Friday, May 18, 2007


Life's Persistent Questions

I watched Randy Olson's "Flock of Dodos" on Showtime (you can watch it too) with my oldest daughter the other night. She's 16 going on 27 and busy with school, and sports, and a boyfriend. She's not my little girl anymore. I don't get to spend much time with her now, and in a couple of years she'll be off to college and out of the house for good.

So it was nice sitting there with her and laughing about the zany antics of the creationists. She thought it was totally cool that I know Randy, Steve Case, Bill Wagnon, and Sue Gamble.

In recent years, her youthful admiration for my many talents seems to have waned in inverse proportion to her age. Knowing people who are on television, even if the show wasn't American Idol, brought me back up just a notch or two in her estimation.

Short lived as that no doubt will prove to be, it was still a good feeling.
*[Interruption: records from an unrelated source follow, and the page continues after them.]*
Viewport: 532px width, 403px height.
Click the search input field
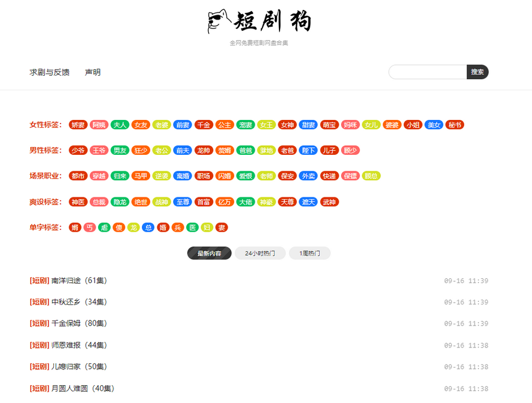pos(427,72)
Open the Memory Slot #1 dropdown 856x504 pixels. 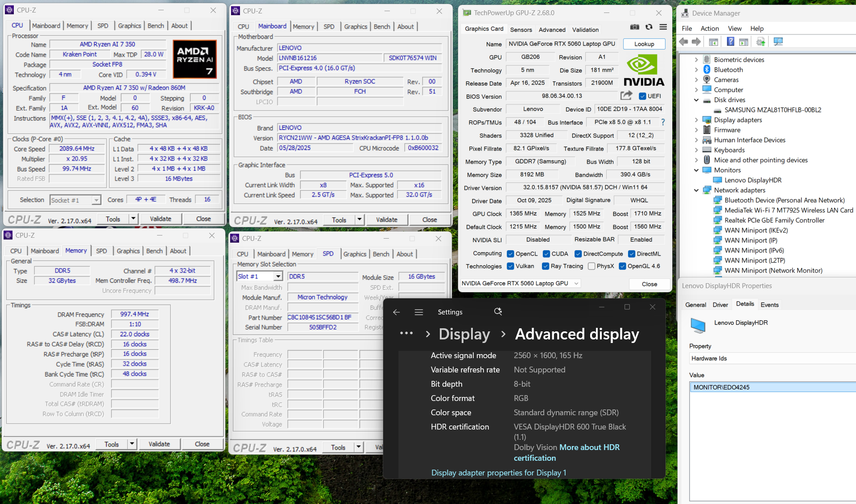click(278, 277)
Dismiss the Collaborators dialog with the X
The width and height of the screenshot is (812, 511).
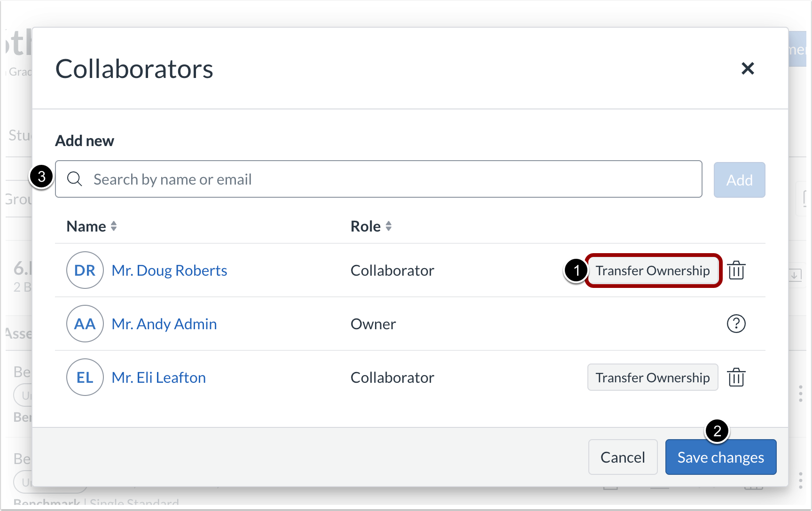(748, 69)
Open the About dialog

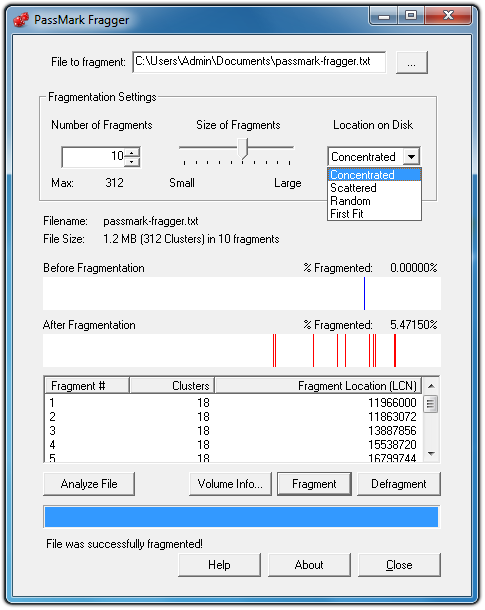(309, 565)

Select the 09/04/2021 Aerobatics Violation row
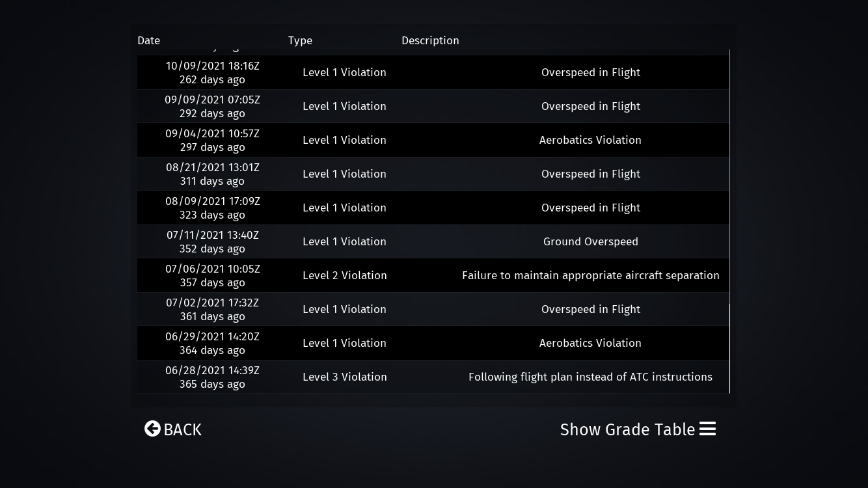click(433, 140)
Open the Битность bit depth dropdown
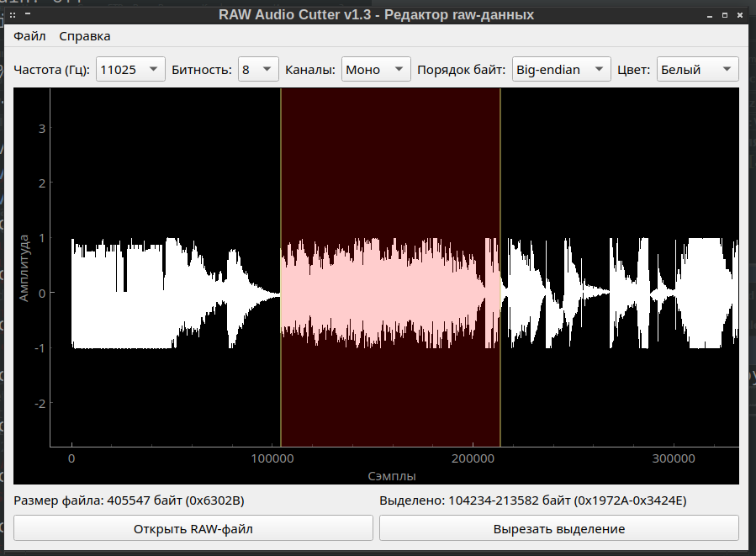 258,69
I saw "Flock of Dodos" when it first premiered here in Overland Park. A panel discussion followed the screening which included many of those who were featured in the film: John Calvert, Jack Cashill, Kathy Martin, Steve Case, Sue Gamble, and Bill Wagnon.

In those days, the ID crowd hadn't yet decided that they came across as fools, and many science types weren't so sure they liked the film. Now, Discovery, which refused to participate in the film or even return Olson's phone calls -- they were too busy -- has set up a website that calls the film, rather unconvincingly, a hoax. Scientists have warmed to its charms albeit reluctantly in some cases.

Muffy Moose, Olson's mother, was also at the premiere. She has a role in the film, as well. While Muffy, a neighbor of John Calvert in Lake Quivira, finds intelligent design unattractive, she remains a searcher. She's tried out a number of what might be called alternative religions or belief systems. Near the end of the film, in one of its most touching moments, she says that she's become interested in Buddhism and the idea that in death, life might somehow be reborn.

The best thing about Olson's film is that it confounds everyone's expectations. No one quite knows what to make of it. Like life, it's complicated. One of the film's lessons for those of us who defend evolution is that, by its very nature, science doesn't have all the answers to life's persistent questions.

Each of us is searching in our own way for meaning in life. Some of us, like Muffy, find reasons to go on living as we approach the end. Others, like me, want to connect with a child before she goes off, all too quickly, into the world.

In a funny way, the film helped me do just that.